[Episode 5] If you are the CEO of product X

Photo by Razvan Chisu

Setting strategy is a critical part of the day-to-day job of a product manager. Strategy questions can be as ambiguous and open-ended as product design questions. To make things worse, compared to product design, there isn’t a one-size-fit-all framework to talk about product strategy. What should we do then?

First of all, the secret sauce of good strategy answers consists of two parts, clear structure and industry knowledge.

I am personally in favor of fluid frameworks over classic ones. As I said, no one framework can be perfectly applied to all product strategy questions. Strictly following a fixed framework can make you sound mechanical in an interview.

Photo by Enrique Ortega Miranda

Below are some examples of industry knowledge, which will set the foundation for answering product strategy questions.

  • Industry trends, e.g. user privacy concerns, copy from China, cloud, autonomous driving, enterprise SaaS
  • Competitive landscape, i.e. key players in a specific field and their strengths and weaknesses
  • Company or product insights, e.g. historical evolution, competitive advantages, latest strategy and current challenges
Photo by Elijah O’Donnell

Here is what I have done during my interview prep.

**Data entries**
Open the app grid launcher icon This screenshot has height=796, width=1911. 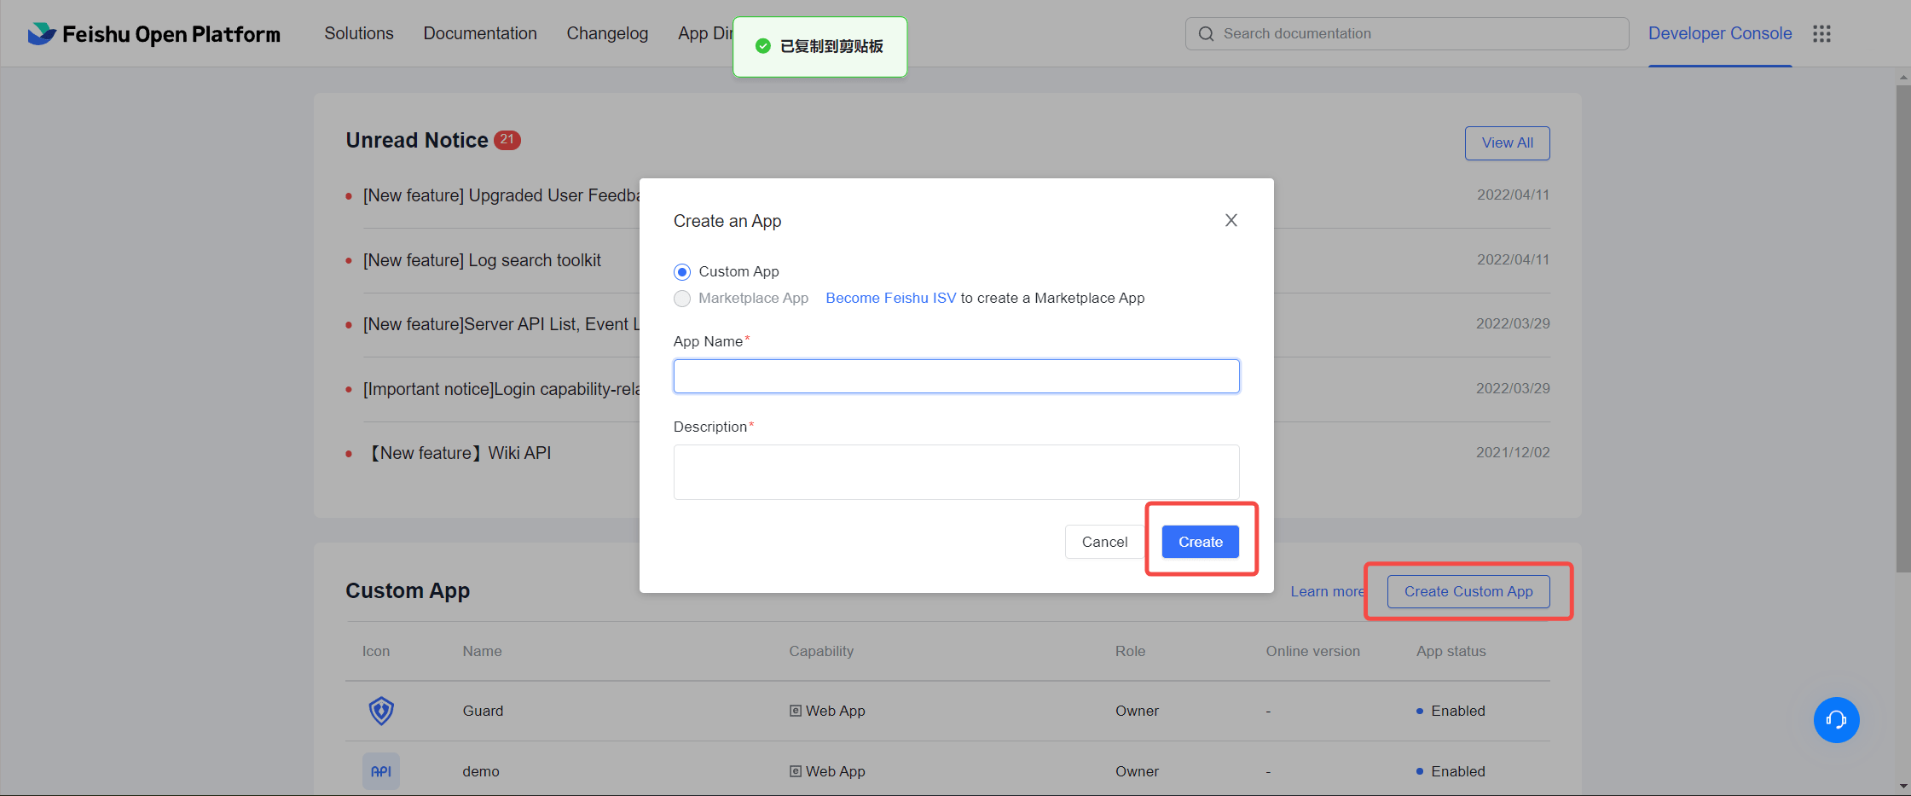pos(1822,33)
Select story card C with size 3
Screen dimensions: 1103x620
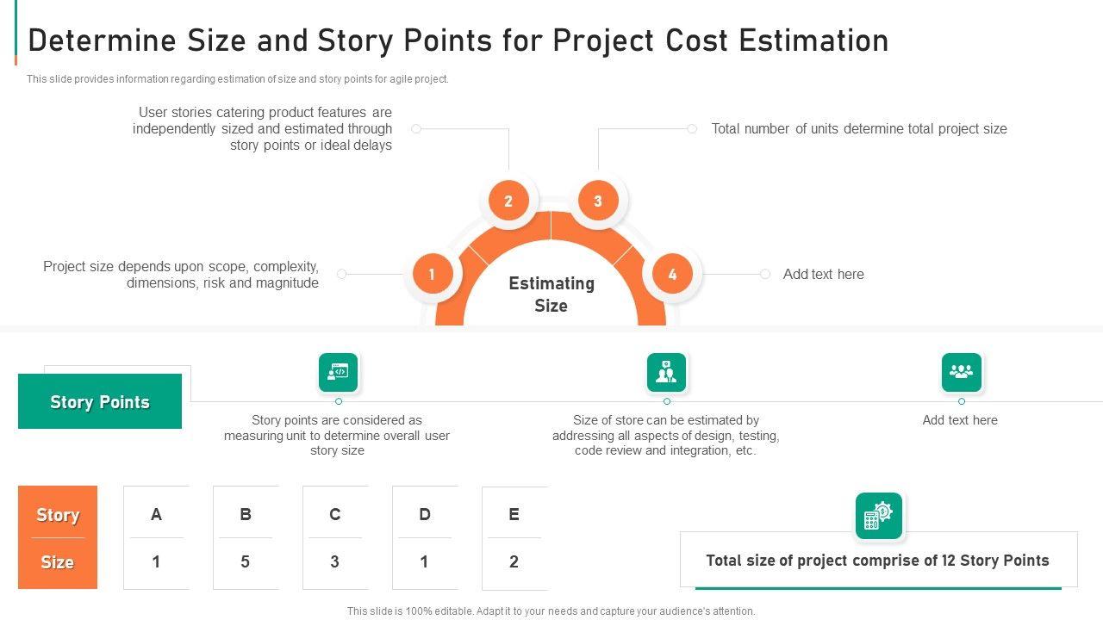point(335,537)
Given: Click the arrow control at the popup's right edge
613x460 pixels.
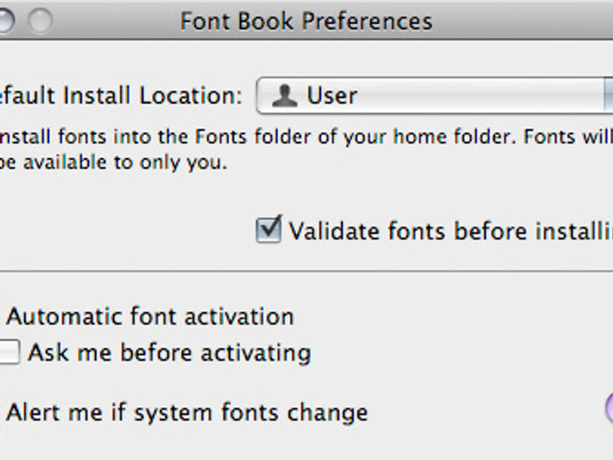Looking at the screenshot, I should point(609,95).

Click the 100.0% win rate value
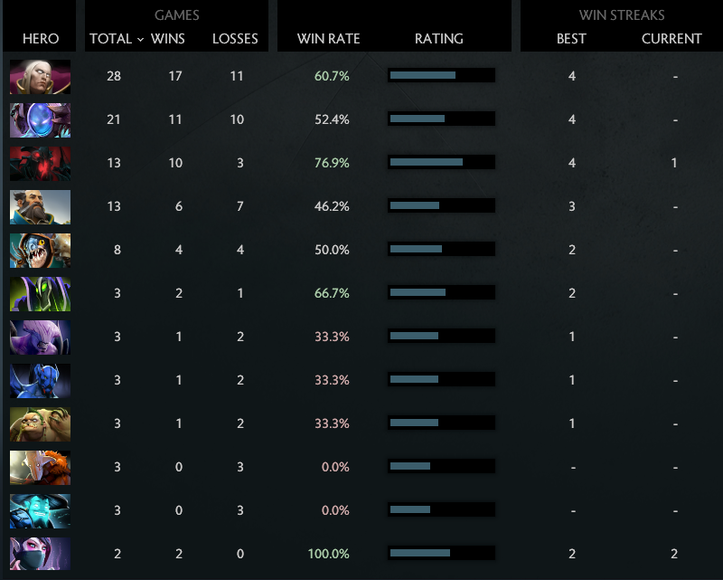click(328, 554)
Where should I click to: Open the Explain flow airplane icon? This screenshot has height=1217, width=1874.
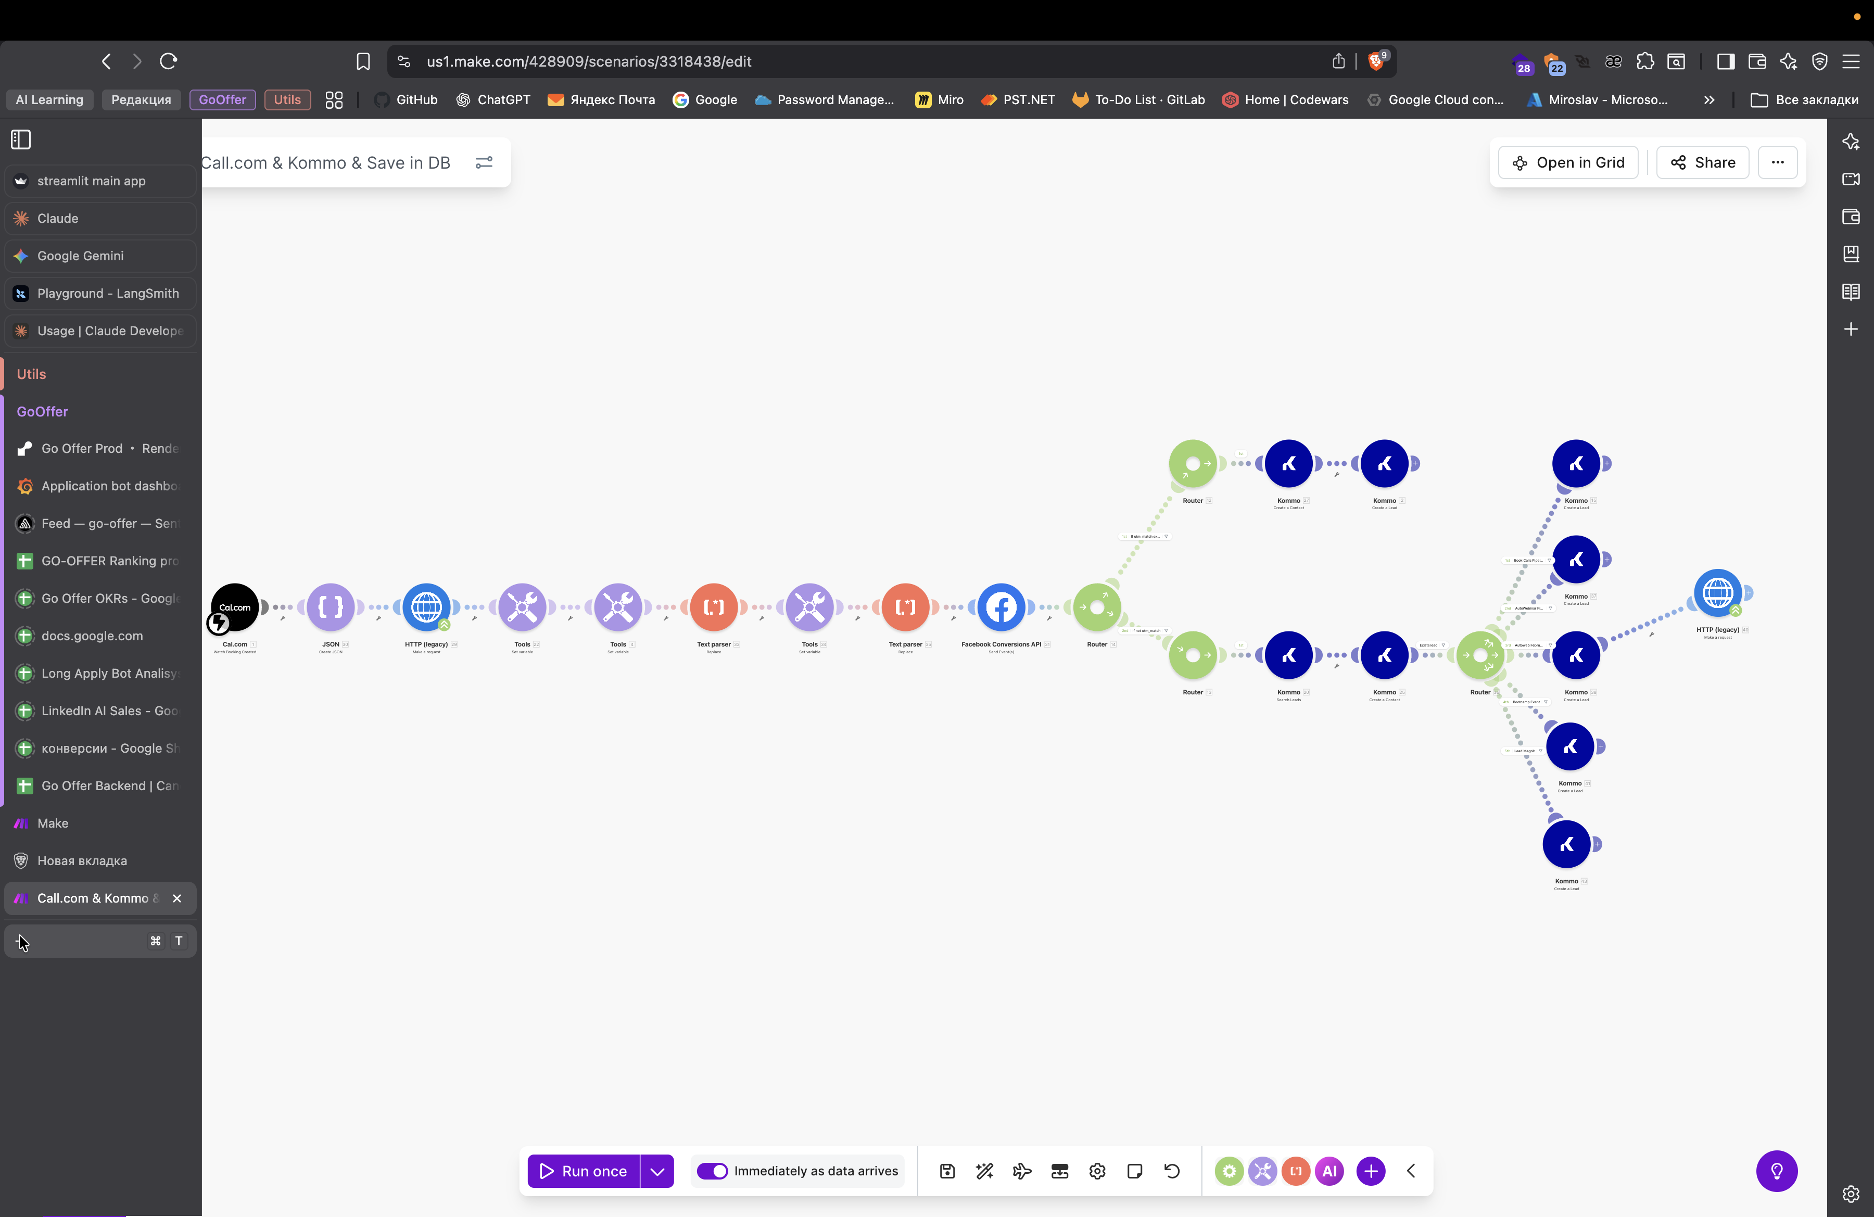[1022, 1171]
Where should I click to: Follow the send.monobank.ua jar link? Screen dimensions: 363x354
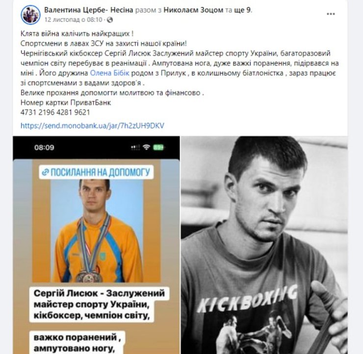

**Written problem A**
Answer these questions from the product strategy passage.
(i) What two parts make up the secret sauce of good strategy answers?
(ii) Which kind of framework does the writer favor over classic ones?
(iii) What does the competitive landscape item cover?
**Written problem B**
Please extract from the product strategy passage the part that opens with the words containing "First of all, the" and closes with "answering product strategy questions.".

**Task response A**
(i) Clear structure and industry knowledge.
(ii) Fluid frameworks.
(iii) Key players in a specific field and their strengths and weaknesses.

**Task response B**
First of all, the secret sauce of good strategy answers consists of two parts, clear structure and industry knowledge.

I am personally in favor of fluid frameworks over classic ones. As I said, no one framework can be perfectly applied to all product strategy questions. Strictly following a fixed framework can make you sound mechanical in an interview.

Photo by Enrique Ortega Miranda

Below are some examples of industry knowledge, which will set the foundation for answering product strategy questions.